TEXT TO READ -
Evaluating Functional integrals

1. Aug 11, 2007

Klaus_Hoffmann

HOw can you compute a Gaussian functional integral?

i mean integral of the type $$e^{-iS_{0}[\phi]+i(J,\phi)}$$

if J=0 then i believe that we can describe the Functional integral as

$$\frac{c}{(Det(a\partial +b)}$$ a,b,c constant

so $$Det(a\partial +b)}= exp^{-\zeta '(0)}$$

$$\zeta (s) = \sum_{1 \le n}\lambda_{n} ^{-s}$$

my problem comes when J(x) is different from 0 so we have a functional determinant which is also a function (functional ?? ) of J(x) , then how could yo evaluate it?, also a Fourier transform of a gaussian is again another Gaussian.

Another question..how can you once you have obtained the functional integral Z[J] expressions of the form

$$\frac{ \delta ^{n}Z[J]}{ \delta J(x1) \delta J(x2)........}$$

so you get finite results ??

(Item-finding rows)
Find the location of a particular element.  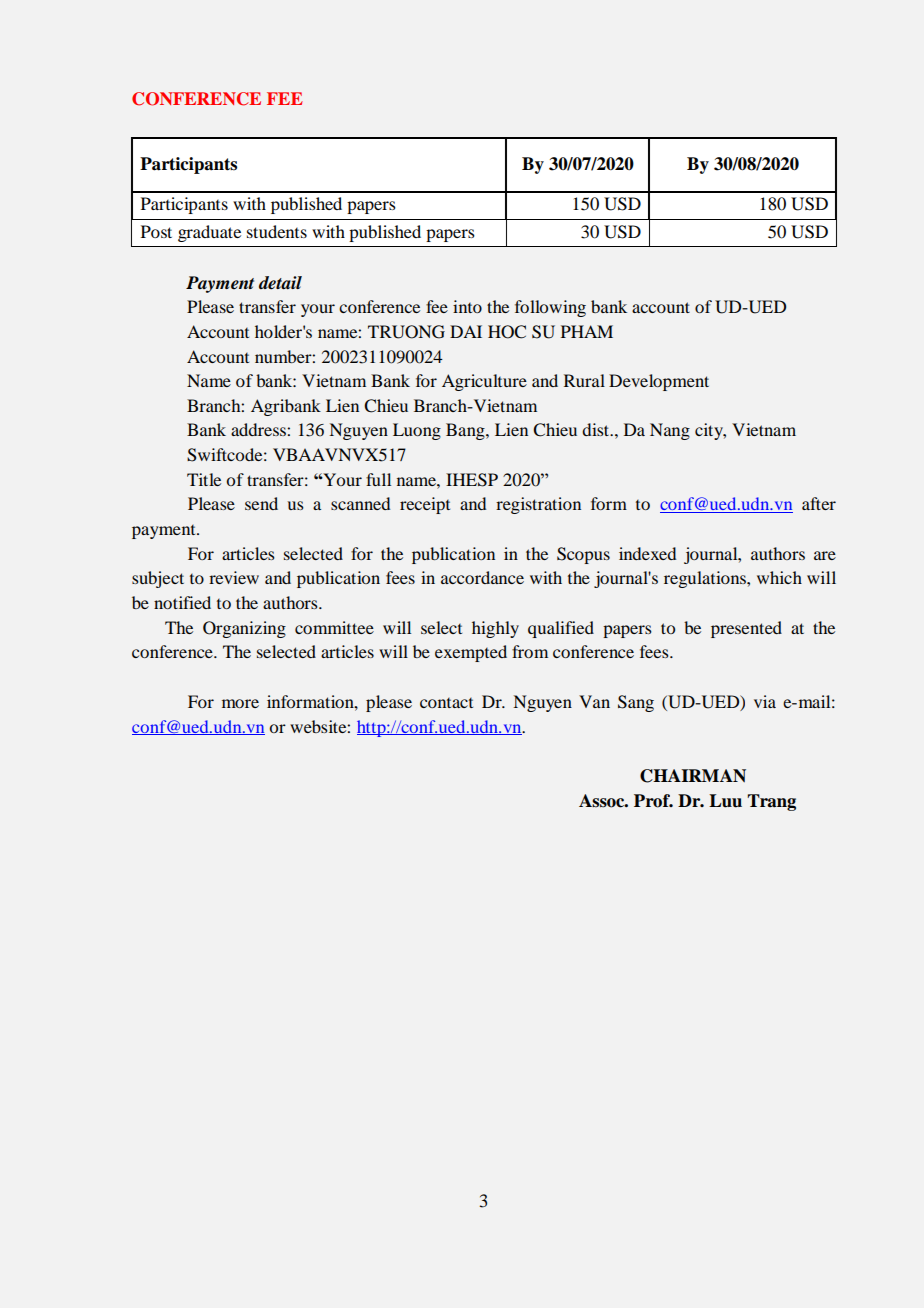

graduate is located at coordinates (209, 233).
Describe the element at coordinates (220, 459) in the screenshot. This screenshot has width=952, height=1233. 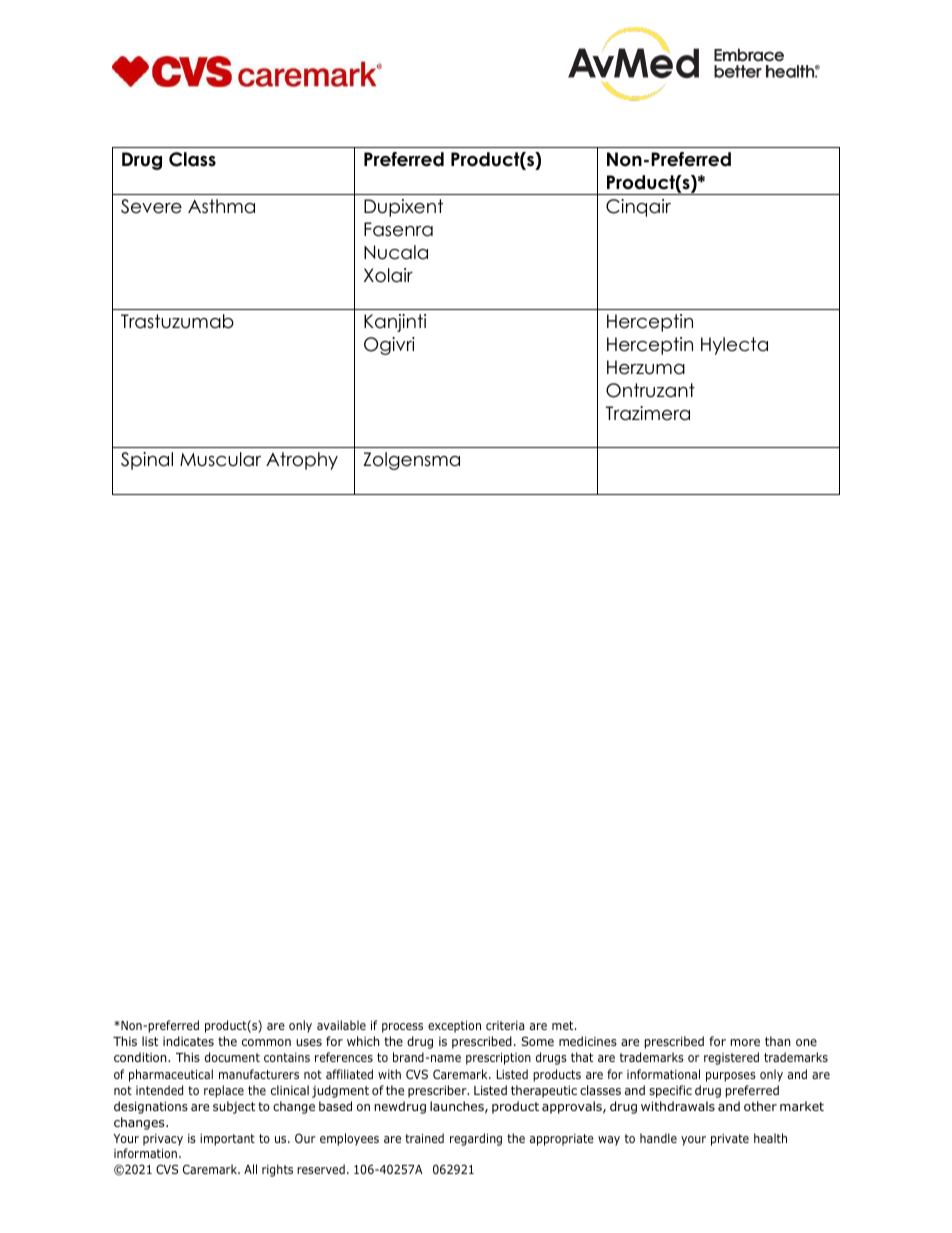
I see `Muscular` at that location.
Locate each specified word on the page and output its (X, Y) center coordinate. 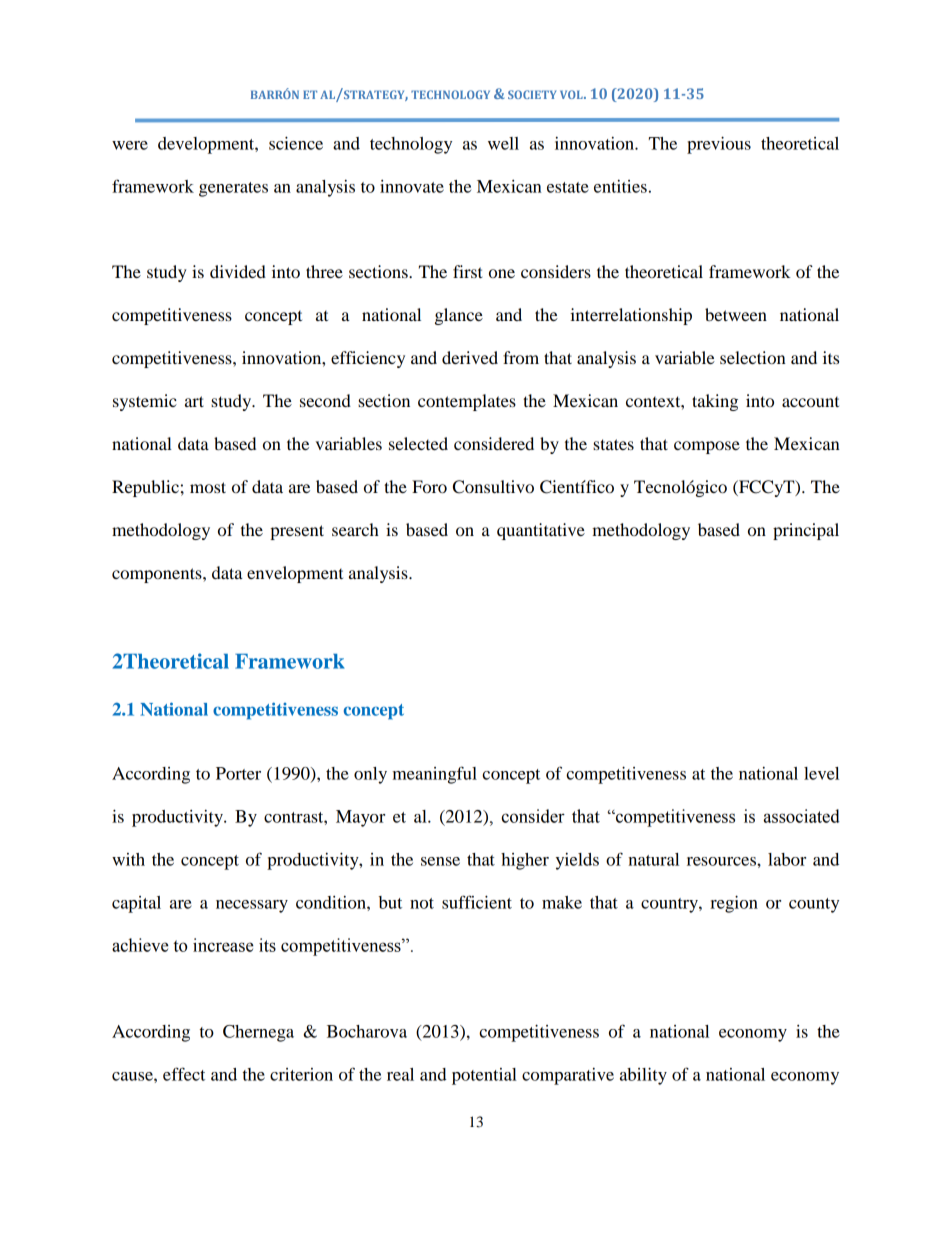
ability (643, 1076)
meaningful (435, 775)
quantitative (541, 531)
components (158, 575)
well (503, 143)
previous (719, 145)
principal (806, 531)
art (194, 401)
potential (484, 1076)
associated (802, 816)
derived (470, 357)
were (130, 145)
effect (184, 1074)
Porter (238, 773)
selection (753, 357)
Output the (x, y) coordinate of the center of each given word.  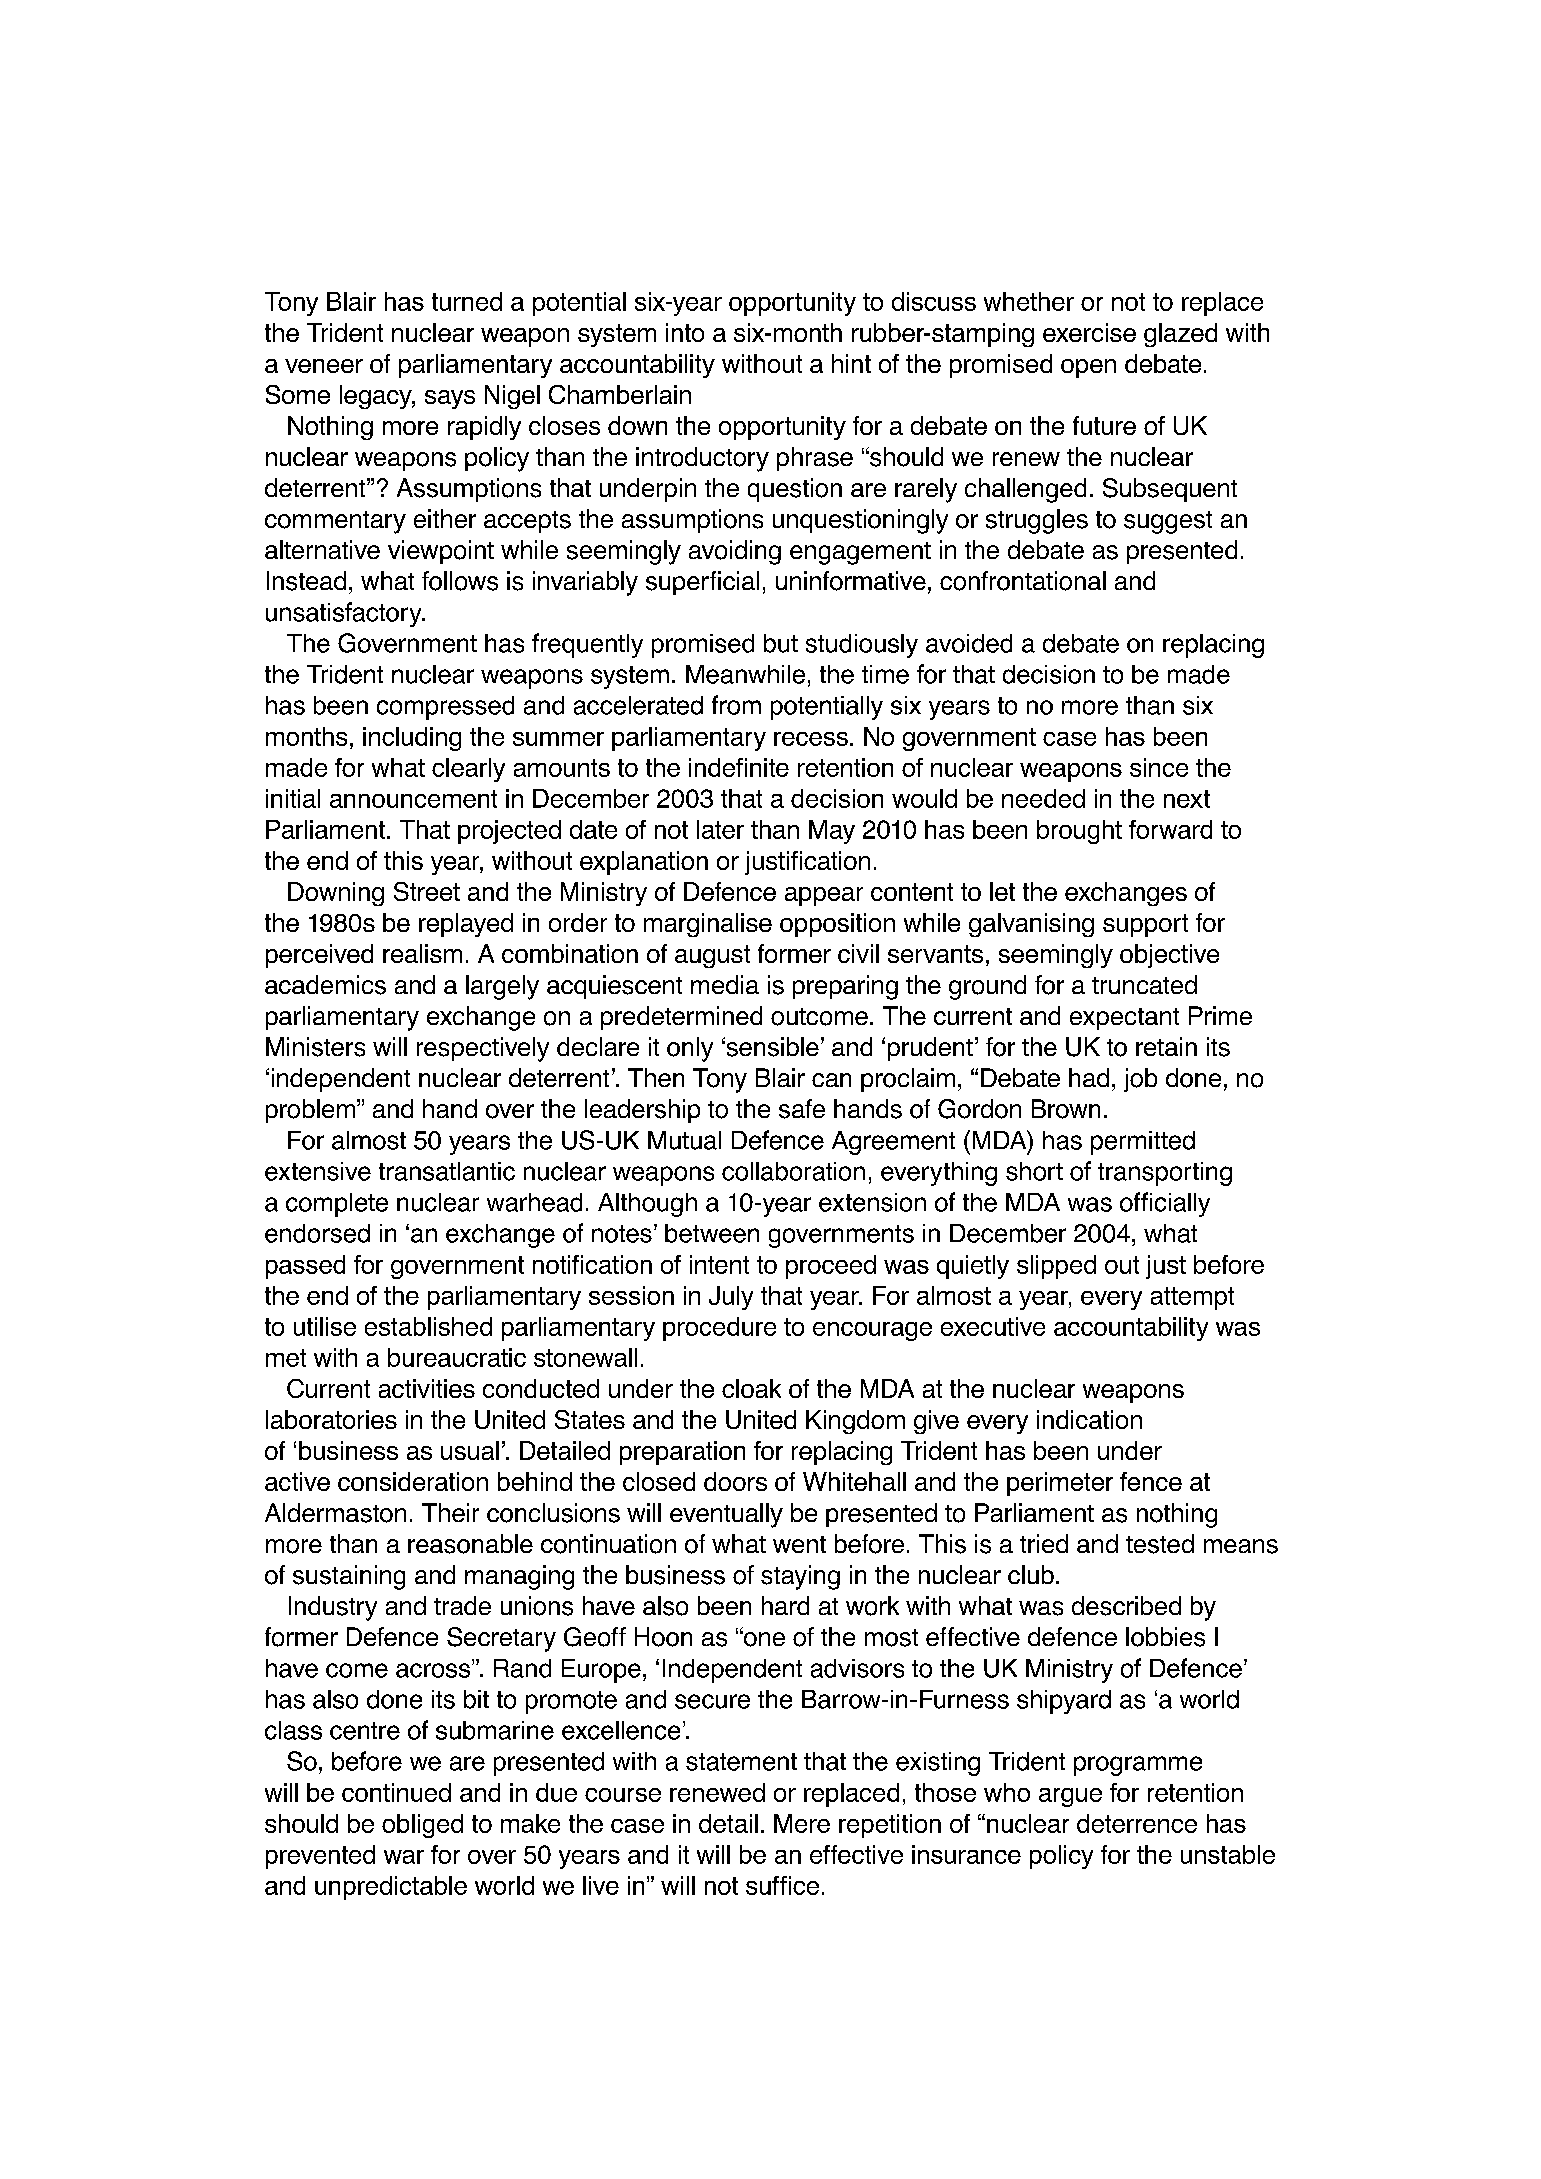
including (412, 739)
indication (1089, 1419)
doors (735, 1481)
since (1159, 767)
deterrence (1137, 1823)
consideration (413, 1481)
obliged (422, 1826)
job (1140, 1080)
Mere (802, 1823)
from (736, 705)
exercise (1089, 332)
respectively (483, 1049)
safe (802, 1109)
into (685, 332)
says (450, 399)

WHAT YOU WILL DO -
(a) In the forum post on Gaussian functional integrals, what does the poster say a Fourier transform of a Gaussian is?
(b) Rewrite the paragraph beginning "my problem comes when J(x)" from the forum post on Gaussian functional integrals as one shorter sentence, keeping its main points.
(c) Extend the forum post on Gaussian functional integrals with a few sentences that pick up after its last line.
The rows are not needed for any of this.

THE RESULTS -
(a) Another Gaussian.

(b) When J(x) is not 0, the functional determinant also depends on J(x), so the poster asks how to evaluate it, noting that a Fourier transform of a Gaussian is again a Gaussian.

(c)
Last edited: Aug 11, 2007
2. Aug 11, 2007

f-h

You can't except perturbatively. The perturbation expansion is explained in any good book on QFT, try Zee's QFT in a Nutshell for example.

3. Aug 11, 2007

f-h

Sorry I see I misread, the trick is to complete the square. You add J^2 - J^2 write the whole thing as (phi + J)^2 and pull the J^2 term out of the integral.

4. Aug 11, 2007

Klaus_Hoffmann

thank you everybody.. f-h hit the correct answer (thankx) however still we have the problem that how could you evaluate the functional Determinant.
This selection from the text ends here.